** LISTED ENTRIES follows **

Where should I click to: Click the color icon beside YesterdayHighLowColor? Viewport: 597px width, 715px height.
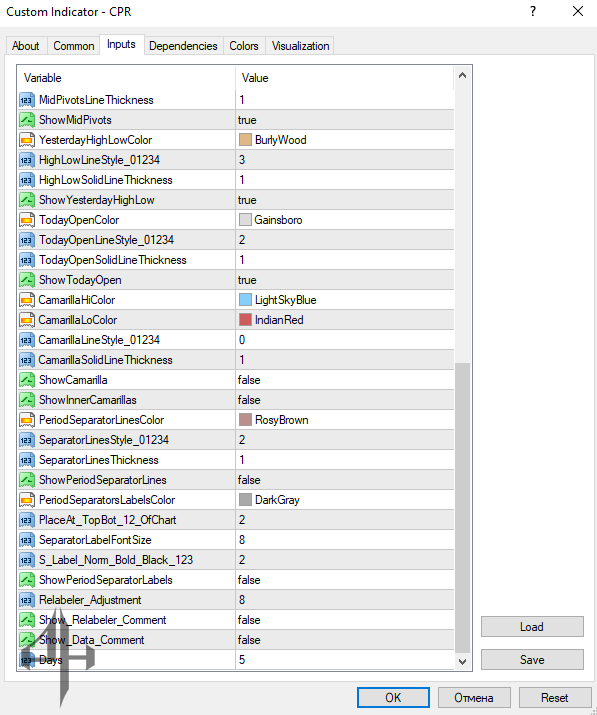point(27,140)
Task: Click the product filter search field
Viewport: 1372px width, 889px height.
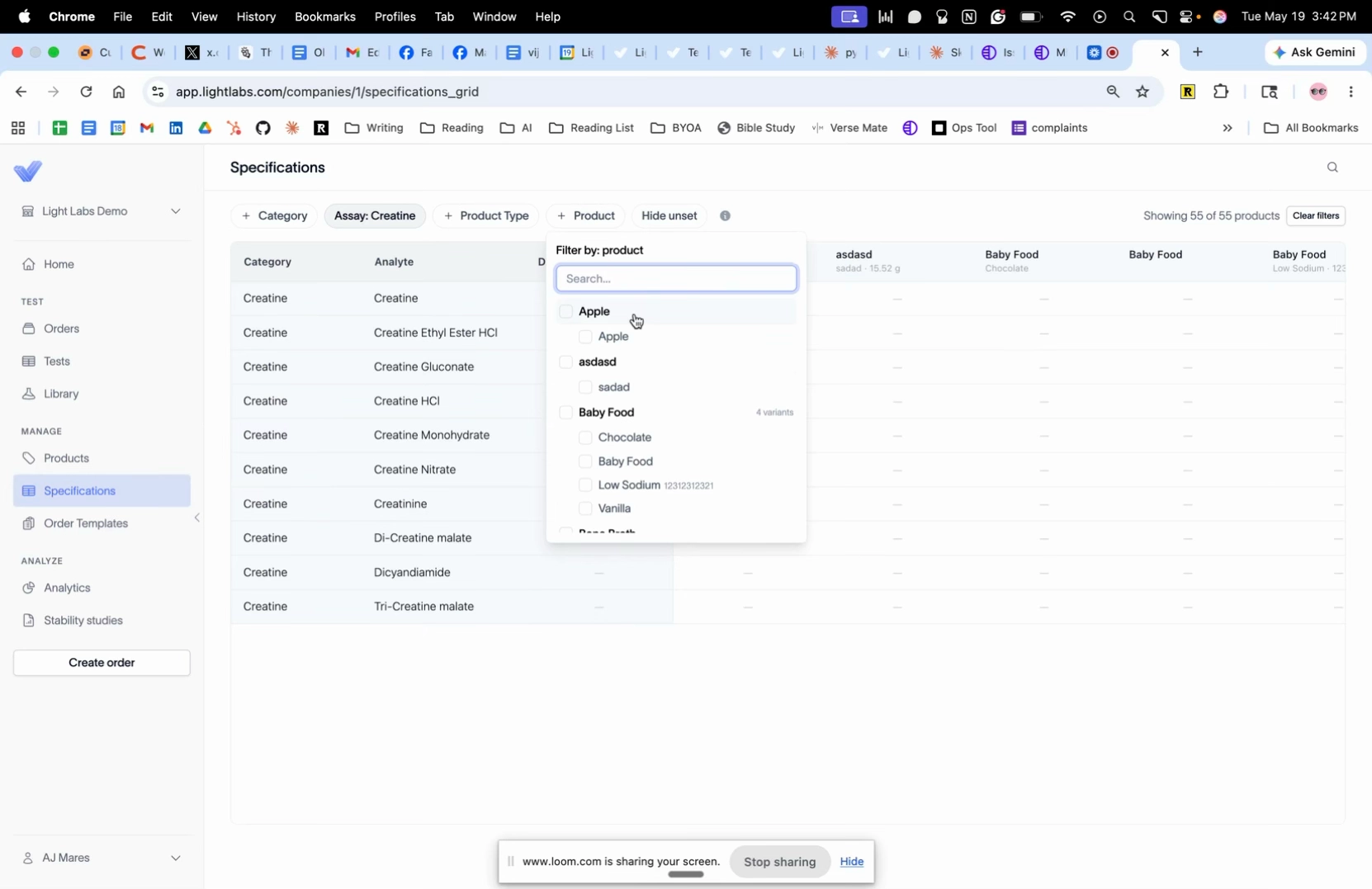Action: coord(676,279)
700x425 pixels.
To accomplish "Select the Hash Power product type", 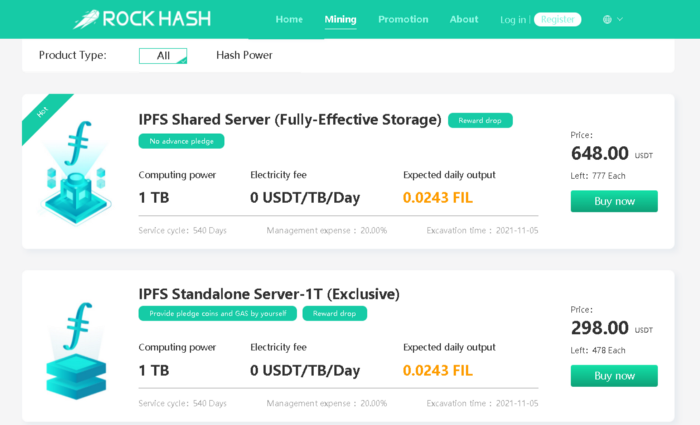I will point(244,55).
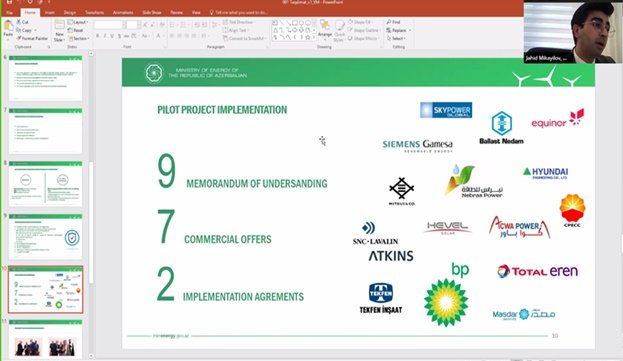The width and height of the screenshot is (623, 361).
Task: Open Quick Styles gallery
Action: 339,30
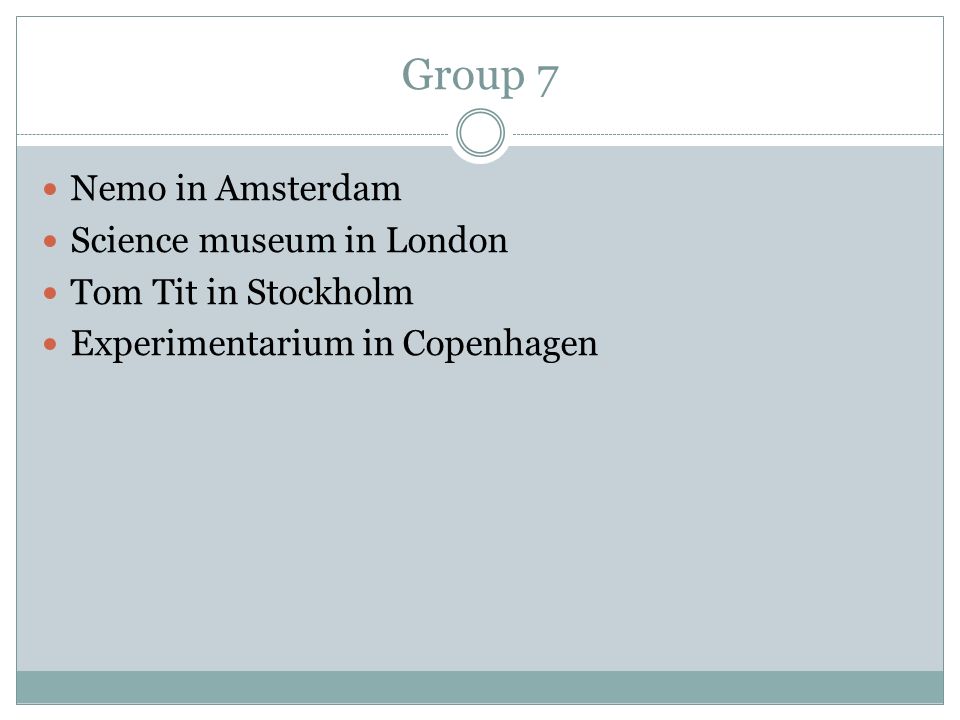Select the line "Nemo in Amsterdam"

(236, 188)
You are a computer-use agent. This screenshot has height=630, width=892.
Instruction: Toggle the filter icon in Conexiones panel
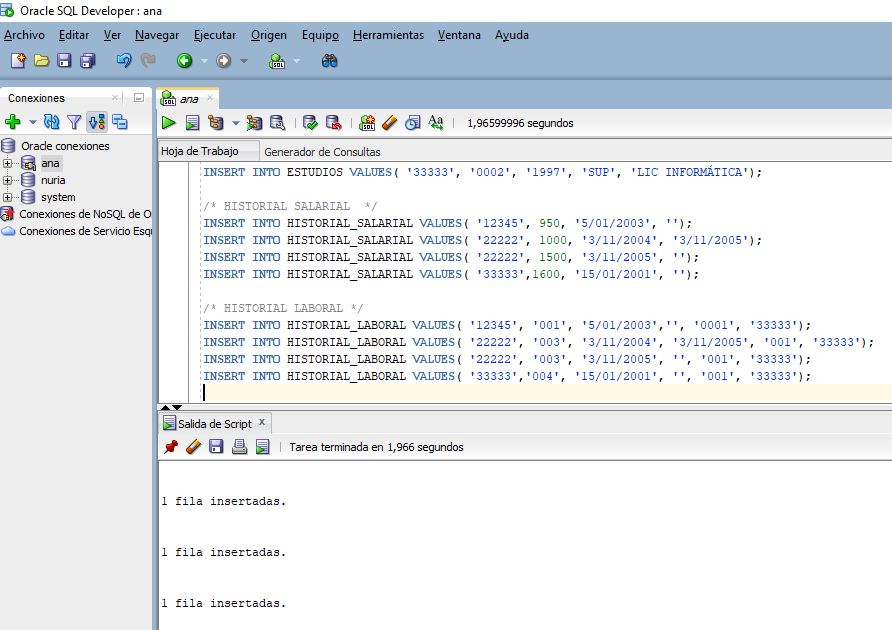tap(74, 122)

** End of LISTED ENTRIES **

▶ [WHAT THE EXERCISE ASKS]: Only the lines between the one with "Task: Click the product filter search field" and the one with "700x425 pixels.", those two included, get copied from the material above. Keep it exact and free of pictures.

▶ [ANSWER SPACE]:
Task: Click the product filter search field
Viewport: 1372px width, 889px height.
Action: coord(676,279)
700x425 pixels.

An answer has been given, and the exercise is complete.